* _Work order_
Return all lines from the listing below that include the word "each".

* _Data shown_
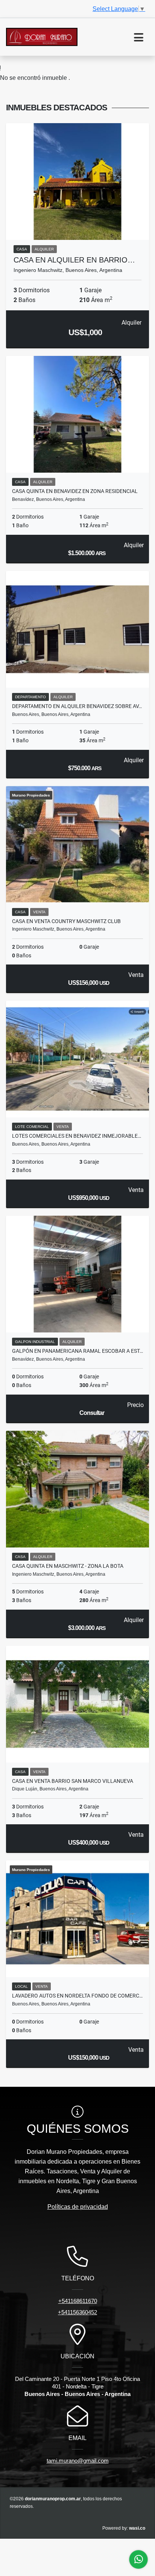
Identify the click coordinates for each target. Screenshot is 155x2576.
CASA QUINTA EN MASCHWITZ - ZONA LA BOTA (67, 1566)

==

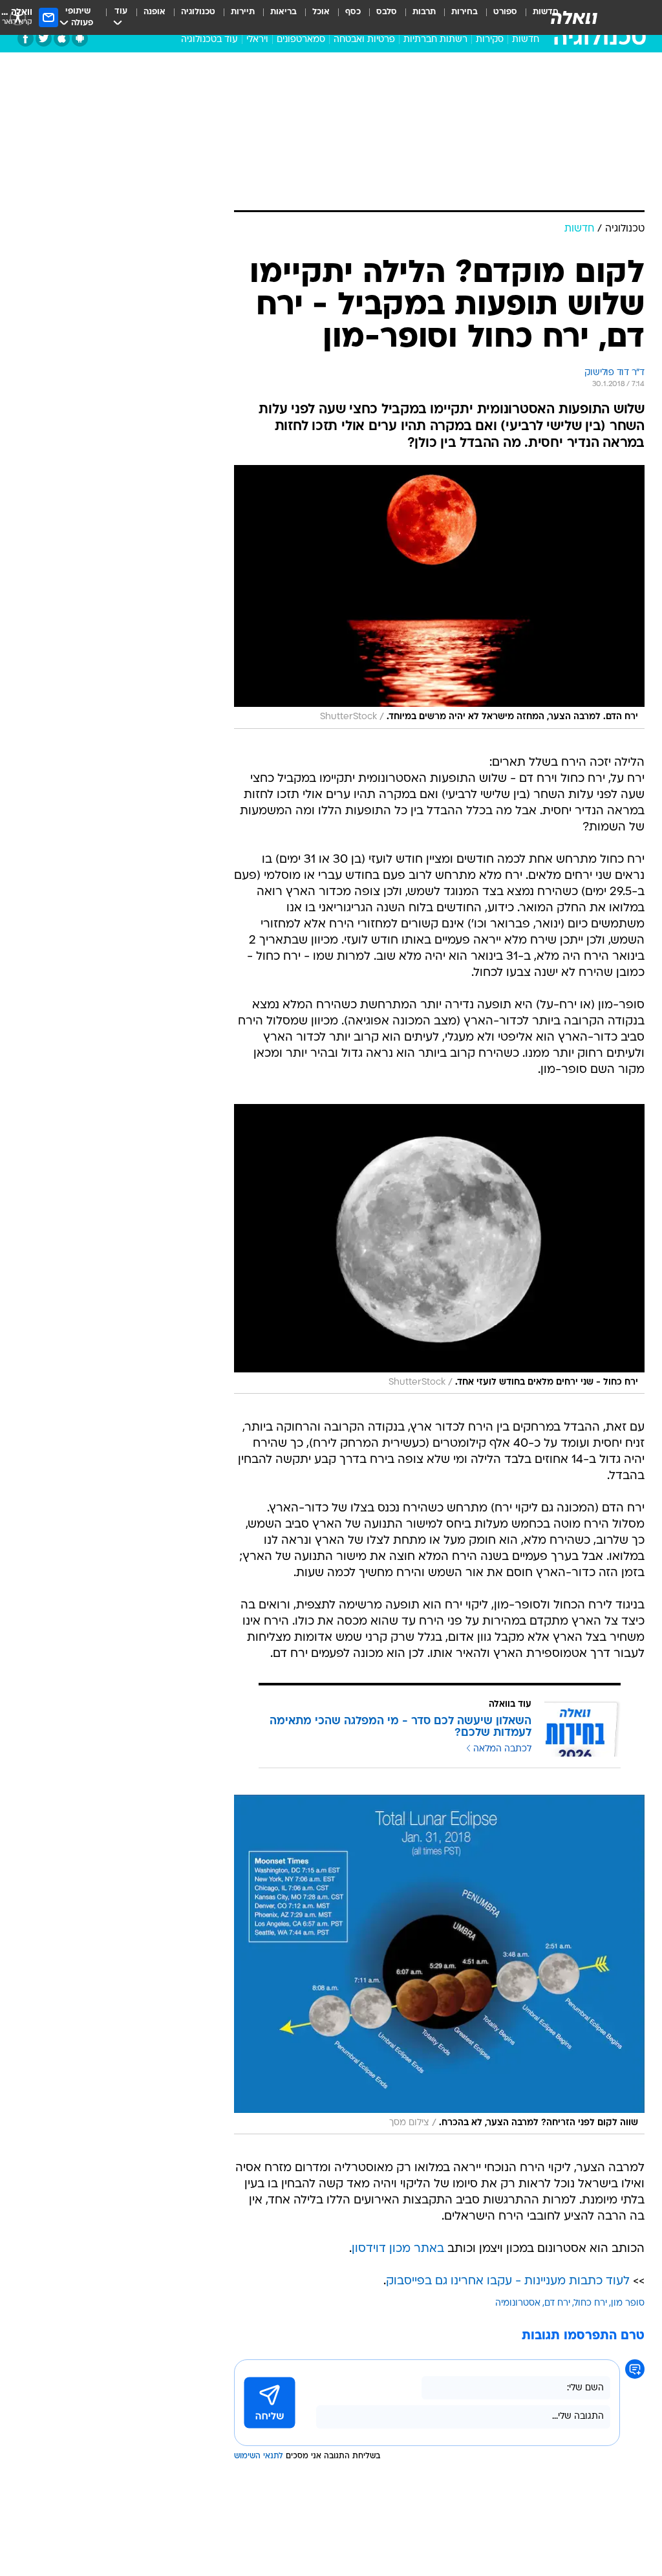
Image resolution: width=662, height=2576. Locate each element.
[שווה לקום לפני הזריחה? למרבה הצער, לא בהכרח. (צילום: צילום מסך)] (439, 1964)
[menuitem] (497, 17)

* _Exercise solution_
Identify the click coordinates for each target. Screenshot is 155x2576.
Image resolution: width=662, height=2576. Locate each element.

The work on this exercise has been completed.